Let me be clear, there is absolutely nothing wrong with believing your country is the greatest country in the world.
However, challenge yourself to dig into the vague idea of what it means to be the greatest. Does that mean we have the strongest economy or military? Does that mean we have the most sophisticated level of education? Do we measure in respect for human rights and religious freedoms?
It is incredibly important to strive for excellence and pursue the mystical status of the greatest country on earth. Being excellent as a country is not only rewarding, but in some cases it is the right thing to do. We must be excellent in our treatment of all life if we truly want to be good stewards of this world. Without direction from its people, government has no standards and expectations to aim for. It is up to you and me to set those standards, and to set them high. Invest in your government the time to convey what you think it means to be the greatest country on earth.
Be an informed voter. Volunteer for organizations that you believe are making a difference for good. Write letters to your mayors, congressmen, senators, governors, the president and any other top official. Help in your community to make it a healthier and more life-sustaining place. If you really think your country is the greatest, you might want to look around you. Challenge that idea. There is much to be learned and improved upon in every aspect of our own communities.
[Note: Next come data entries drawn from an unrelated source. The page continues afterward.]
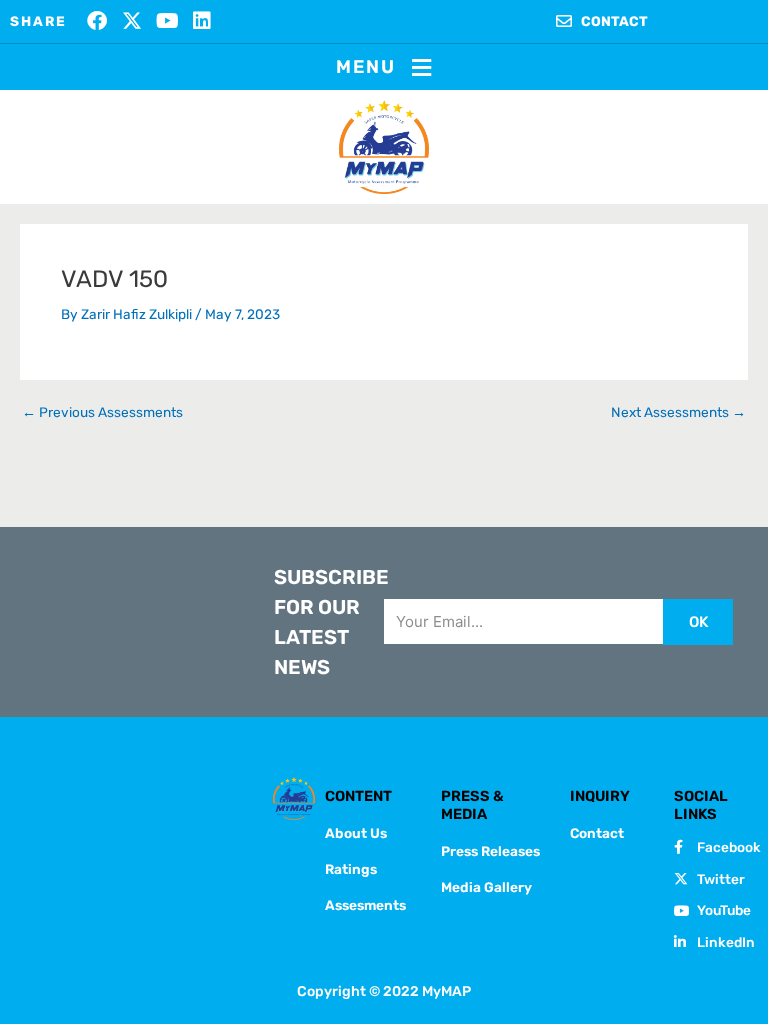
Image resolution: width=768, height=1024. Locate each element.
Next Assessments (678, 413)
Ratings (351, 869)
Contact (597, 833)
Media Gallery (486, 887)
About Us (356, 833)
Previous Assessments (102, 413)
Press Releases (490, 851)
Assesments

The greatest country on earth has the humility to move away from such ethnocentric rhetoric about its superiority over other nations. It has compassion for all people and realizes that before we were Americans we were all humans in this world together.
The greatest country on earth is one that is more concerned with providing life to those in need than it is with spreading a political or moral philosophy.
Today, I encourage you to dream a dream of the world’s greatest country. What does it actually look like? Then tomorrow, help build it.